Provided information
■ ■ ■ ■ ■

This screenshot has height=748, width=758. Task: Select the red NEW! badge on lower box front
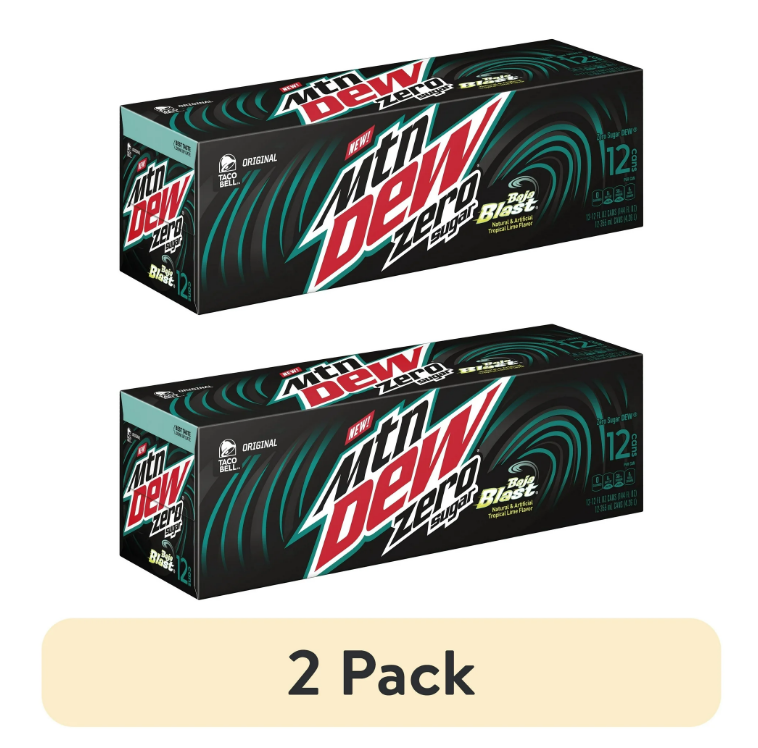361,426
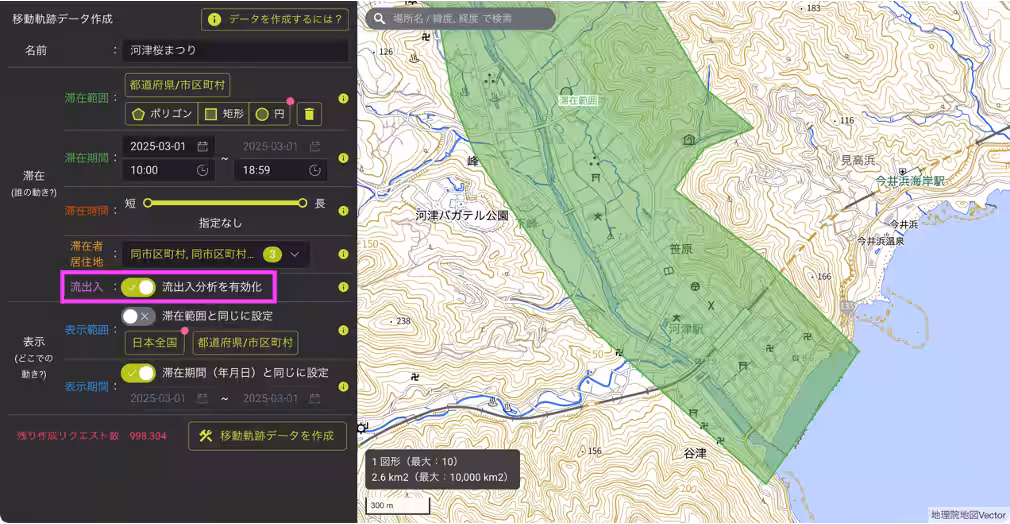Turn off 滞在期間(年月日)と同じに設定 toggle

pos(139,373)
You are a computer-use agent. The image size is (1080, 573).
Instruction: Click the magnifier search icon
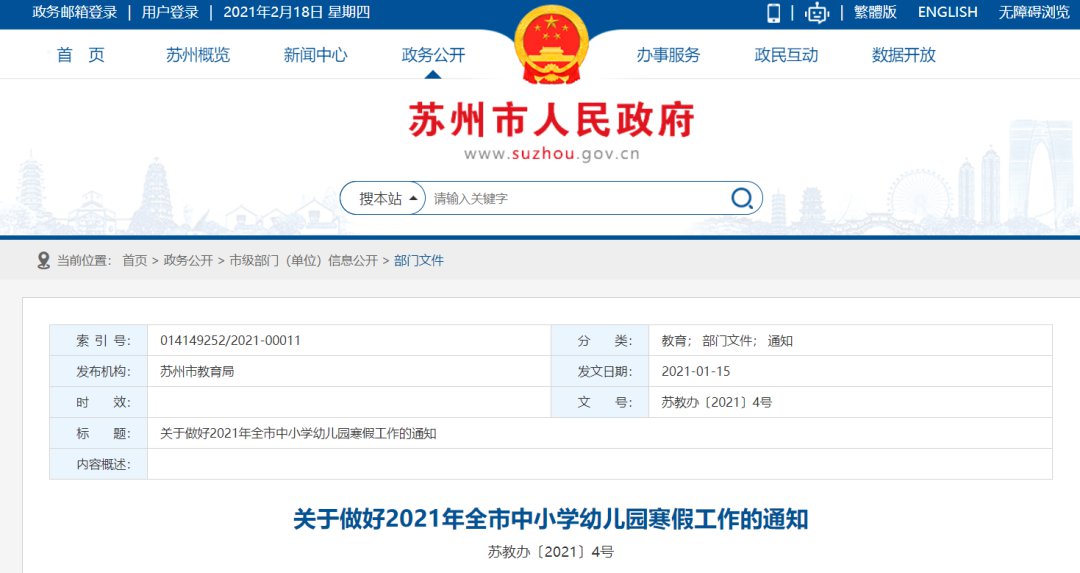741,198
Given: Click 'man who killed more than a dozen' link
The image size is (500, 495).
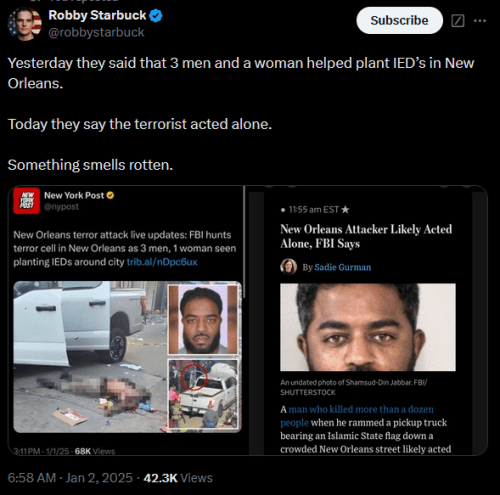Looking at the screenshot, I should (361, 409).
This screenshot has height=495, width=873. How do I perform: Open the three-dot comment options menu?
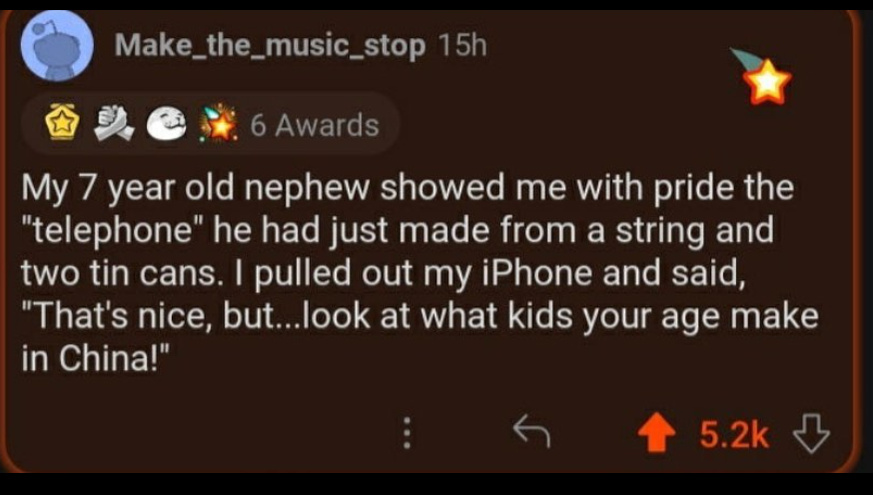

■ ■ ■ ■ ■

Work request
Copy the records exactly, minus any pictures.

Output
This screenshot has height=748, width=758. Task: Select the red NEW! badge on lower box front
361,426
Turn off 滞在期間(年月日)と同じに設定 toggle

pos(139,373)
You are a computer-use agent. The image size is (1080, 573).
Instruction: Click the magnifier search icon
741,198
Given: Click 'man who killed more than a dozen' link
The image size is (500, 495).
Looking at the screenshot, I should (361, 409).
This screenshot has height=495, width=873. How do I perform: Open the three-dot comment options menu?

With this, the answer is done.